Limited liquid scent will be legal under new rules

Correspondent

Madison  New language in emergency rules governing deer baiting
and feeding have some hunters believing they can’t use deer urine
and other scents this fall.

Not true, said Thomas Van Haren, the state’s natural resources
policy officer for the Bureau of Law Enforcement.

“Last year’s emergency rules did not place a limit on the amount
of liquid scents and did not allow for the use of any solid scent
materials,” Van Haren said.

“It was not our intent to prohibit all solid scent materials, so
the rule language regarding use of scents was modified.”

Van Haren said liquid scents are legal to use for hunting deer
and may be used in scent drippers, mock scrapes, branches, etc. The
scent can be accessible to deer, but the amount is restricted to
not more than two ounces.

In addition, the new emergency rules allow hunters to use solid
scent materials to attract deer, including gel sticks, tarsal
glands, and other solid scent materials.

A bag of apples could even be used, Van Haren said, as long as
the solid scent material cannot be accessed by deer.

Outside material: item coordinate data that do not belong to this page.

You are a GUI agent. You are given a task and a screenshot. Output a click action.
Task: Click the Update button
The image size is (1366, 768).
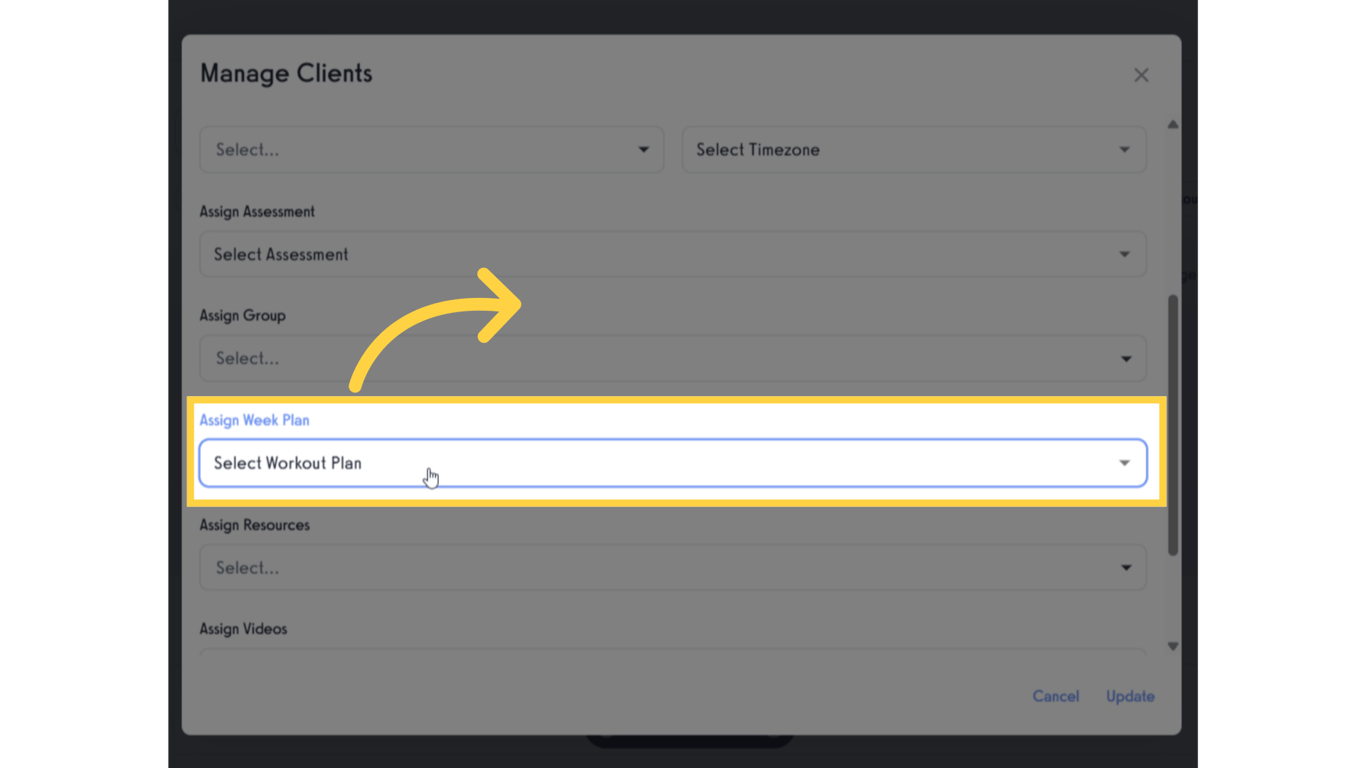pyautogui.click(x=1130, y=696)
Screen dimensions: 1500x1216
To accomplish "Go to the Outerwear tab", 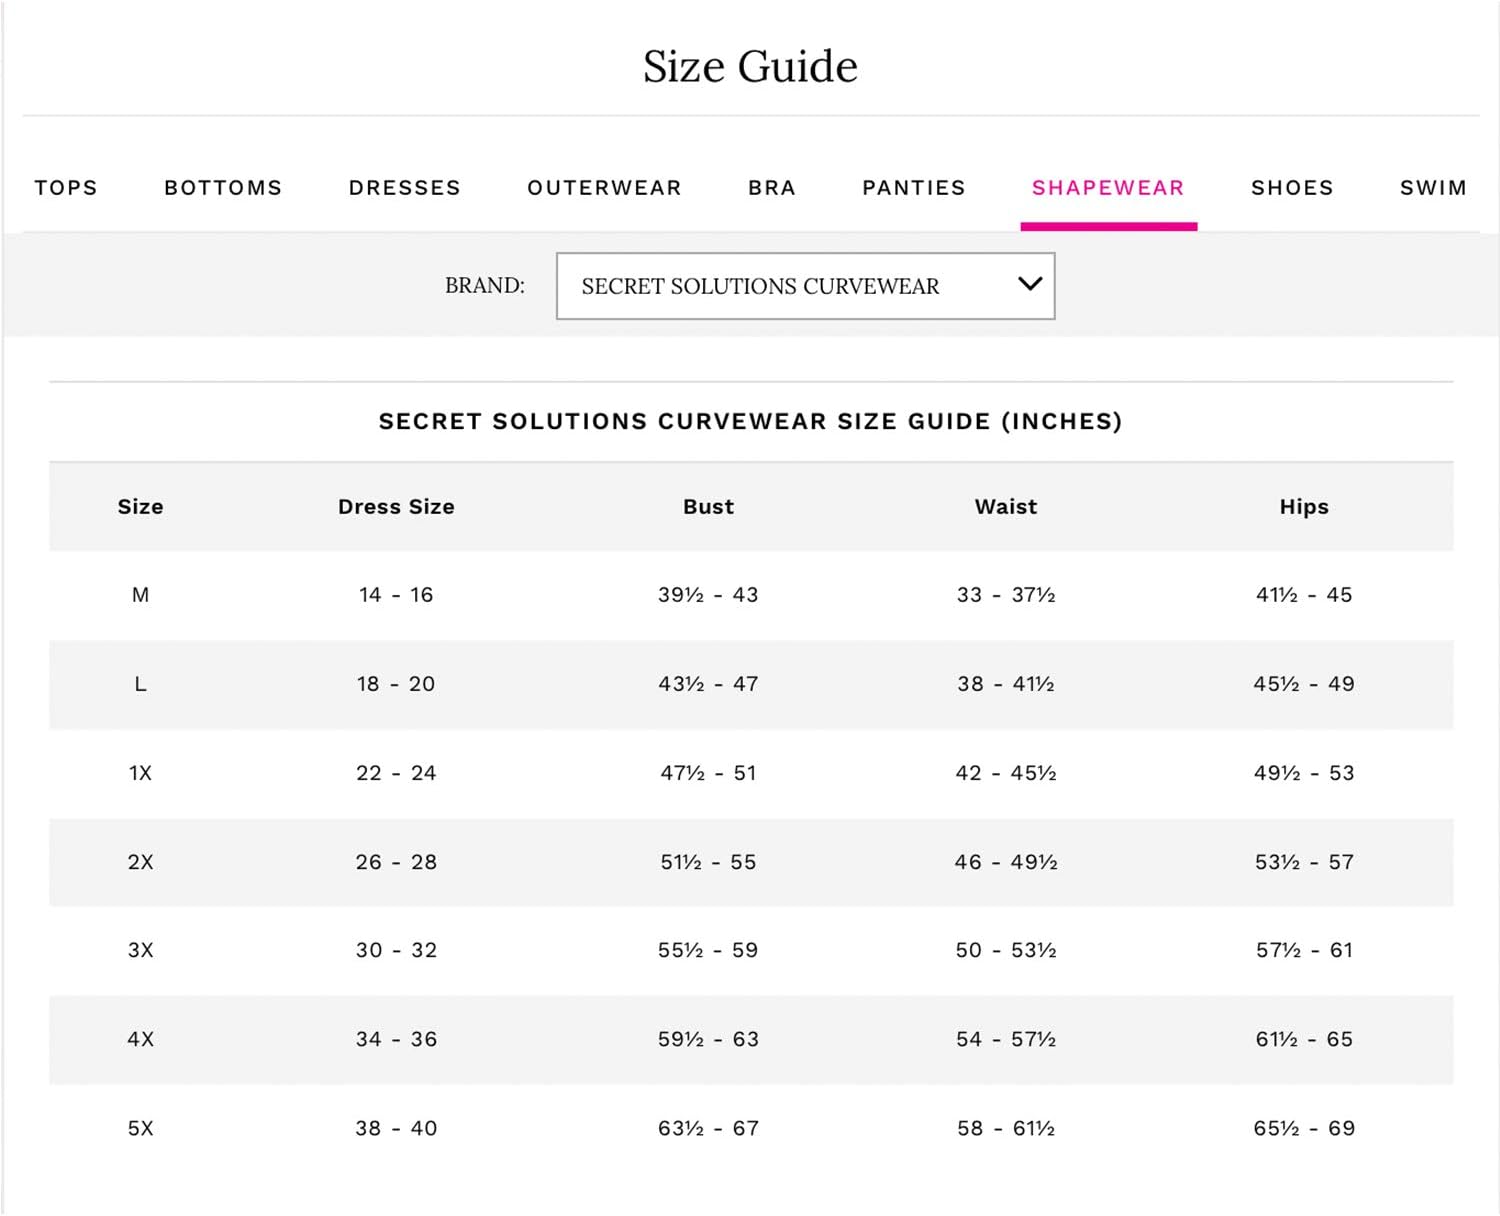I will [x=604, y=188].
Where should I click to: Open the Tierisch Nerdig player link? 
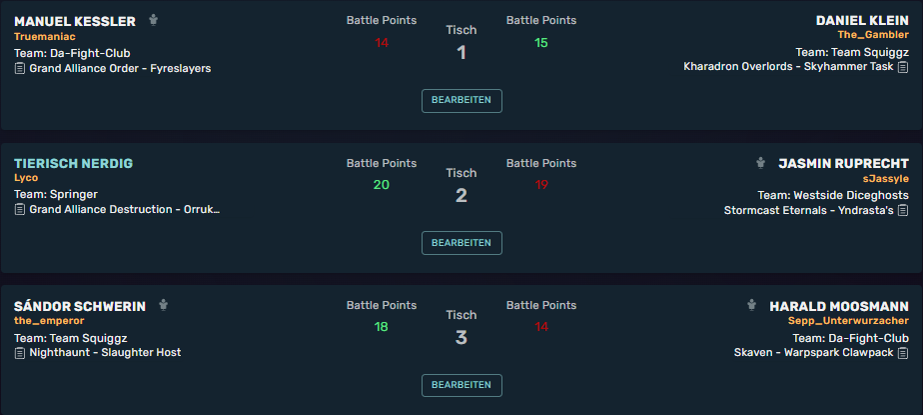tap(74, 164)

In addition, hunters must remove the solid scent material at the
close of hunting hours each day.

“Although scents are considered bait, the rules were written to
allow the use of scents under certain restrictions,” Van Haren
said.

The official language reads, “Scent may be used for hunting deer
or elk provided the scent is not placed or deposited in a manner
that it is accessible for consumption by deer or elk, and
non-liquid scents shall be removed daily at the end of hunting
hours for deer established in s. NR 10.06(5).”

“Two ounces or less of liquid scent may be placed or deposited
in any manner for hunting game,” Van Haren said.